EXCERPTED PASSAGE:
════════════════════

So, I started with pens when I was a kid. I loved pens. I absolutely adored them and I wanted them, in all colors, shapes and forms. I really did. I wanted so much to become an artist, but well, that was not to be and the reality crashing down on top of me made me lock away a big box of pens and dreams, all together.
Then one day, I sort of rediscovered my interest when I found out that I couldn’t get my head around any good programs to do mind maps, keep all the ideas and comments sorted and easy to get a quick overview of. Hence, I simply picked a paper from the printer and the nearest pen and scribbled down some notes. It is far from the neatest way, but damned be evolution, few things are so easy as to take a paper and watch your notes to remember and get an overview of things. Once done, check it, store it or throw the bad ones away.
Was I alone in this? Would I become the laughing-stock of this modern age and app frenzy? Nah, I found that my hero, my idol – Neil Gaiman not only liked pens, he liked paper and he had written an entire book this way. Of course he did.
So, we newfound strength and also a newfound way to write, I opened that box I had stored away and pens. All those beautiful pens neglected.
So, what better way to motivate you than spending money on things? Well, beats me, but for me it works and I can get my inner nerd starting to explore new vistas. I read that this is good. Pick up a new hobby every now and then. So fountain pens, inks and paper was it.

════════════════════

EXTRACTED INFORMATION:
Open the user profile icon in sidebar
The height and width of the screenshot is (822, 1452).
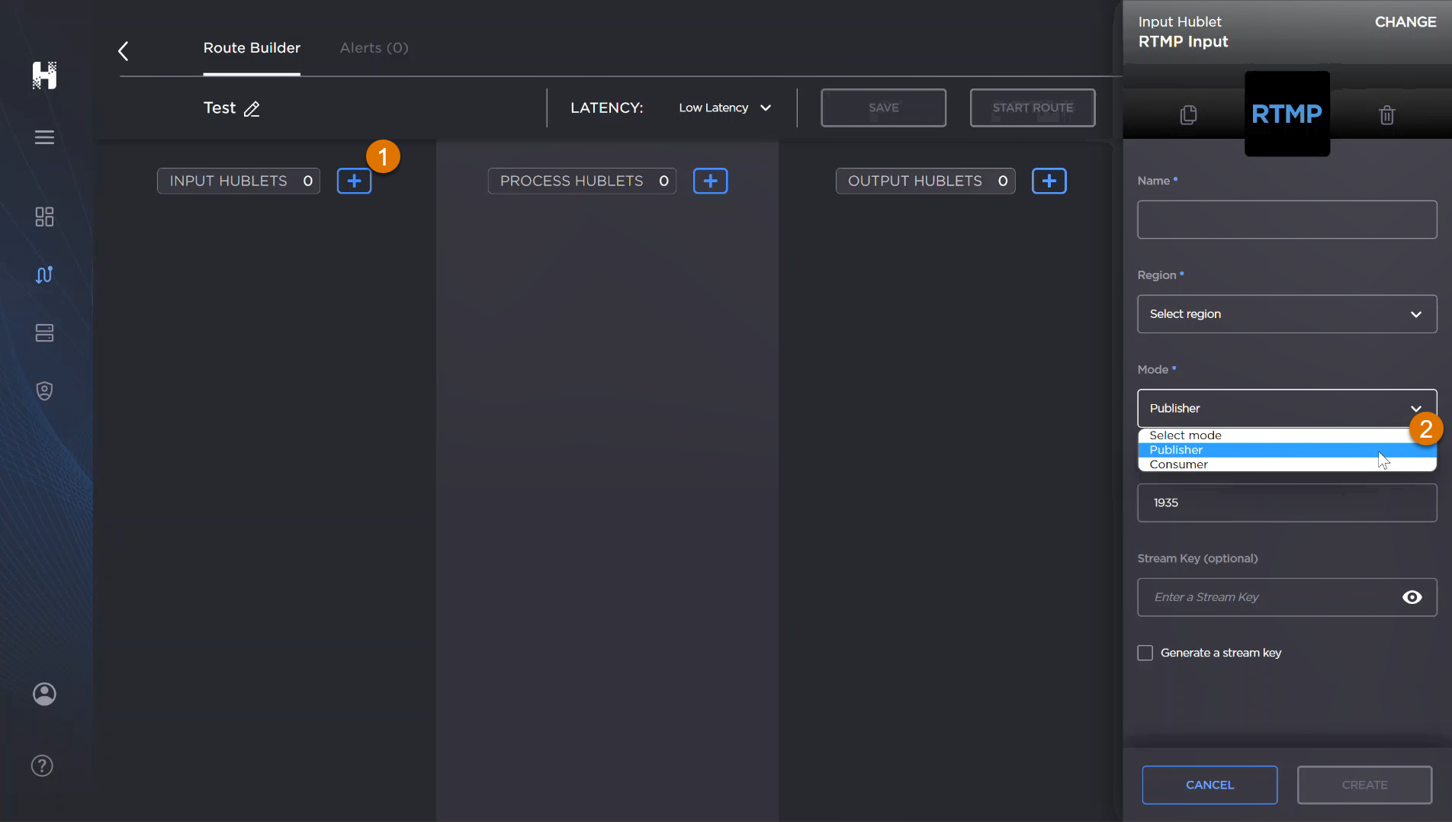43,694
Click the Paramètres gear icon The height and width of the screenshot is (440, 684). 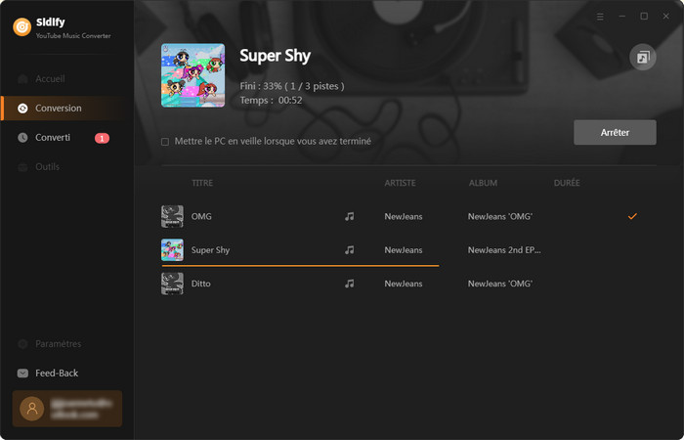pos(23,344)
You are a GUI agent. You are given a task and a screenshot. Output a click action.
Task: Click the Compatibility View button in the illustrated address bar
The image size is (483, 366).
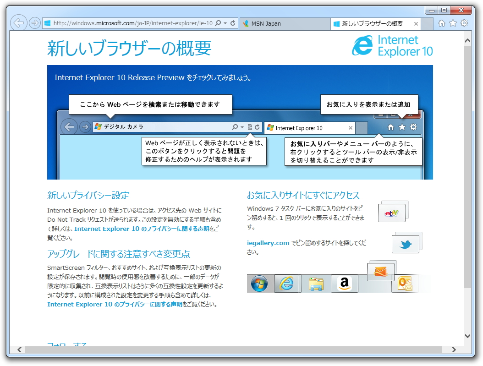pyautogui.click(x=251, y=127)
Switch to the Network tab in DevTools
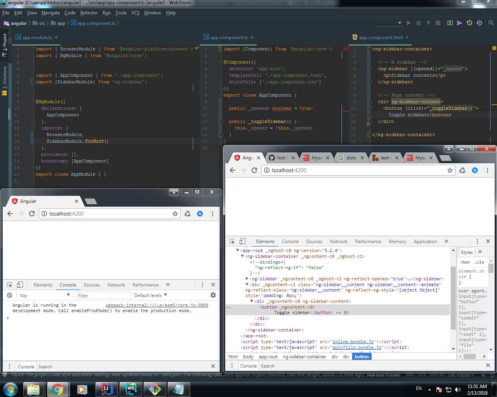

════════════════════

GOAL:
Write out the whole piece about rediscovering pens word for word.

RESPONSE BELOW:
So, I started with pens when I was a kid. I loved pens. I absolutely adored them and I wanted them, in all colors, shapes and forms. I really did. I wanted so much to become an artist, but well, that was not to be and the reality crashing down on top of me made me lock away a big box of pens and dreams, all together.
Then one day, I sort of rediscovered my interest when I found out that I couldn’t get my head around any good programs to do mind maps, keep all the ideas and comments sorted and easy to get a quick overview of. Hence, I simply picked a paper from the printer and the nearest pen and scribbled down some notes. It is far from the neatest way, but damned be evolution, few things are so easy as to take a paper and watch your notes to remember and get an overview of things. Once done, check it, store it or throw the bad ones away.
Was I alone in this? Would I become the laughing-stock of this modern age and app frenzy? Nah, I found that my hero, my idol – Neil Gaiman not only liked pens, he liked paper and he had written an entire book this way. Of course he did.
So, we newfound strength and also a newfound way to write, I opened that box I had stored away and pens. All those beautiful pens neglected.
So, what better way to motivate you than spending money on things? Well, beats me, but for me it works and I can get my inner nerd starting to explore new vistas. I read that this is good. Pick up a new hobby every now and then. So fountain pens, inks and paper was it.